Page excerpt:
*** Begin section ***
Friday, June 4, 2010

A Meal for Strangers, A Meal that Unites, A Meal for Mission

Corpus Christi Year C

Much has been written and spoken about the Eucharist. Can anything else be said about it? I believe that the three readings of today can still give us some new insights.

In the first reading, we have Melchizedek, a foreigner, extending hospitality to Abraham. Melchizedek is not of the same race as Abraham, neither is he a close acquaintance. Melchizedek is in fact a stranger who goes out of his way and shows unusual hospitality to Abraham. Everytime we celebrate the Mass, Jesus extends hospitality to us. He does not only extend hospitality to those who are considered good and holy but also to strangers, luke-warm Christians, and sinners. The Eucharist is not an exclusive meal confined to only a few select people. We must always remember to extend hospitality to all who come to our Church, because in various ways they are hungering and seeking for meaning to their lives.
*** End section ***
Recorded data:
*** Begin section ***
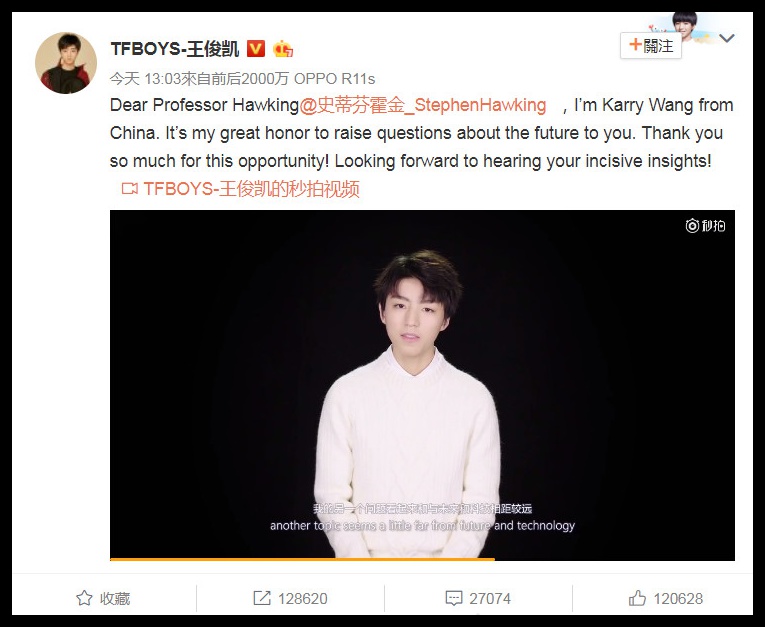Click the orange verified V badge
The image size is (765, 627).
tap(256, 48)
*** End section ***
Can you reproduce the Corpus Christi piece, starting with "A Meal for Strangers, A" and going on through "some new insights.", substituting "Lord's Supper" for "Eucharist" wherever it occurs?

Exercise solution:
A Meal for Strangers, A Meal that Unites, A Meal for Mission

Corpus Christi Year C

Much has been written and spoken about the Lord's Supper. Can anything else be said about it? I believe that the three readings of today can still give us some new insights.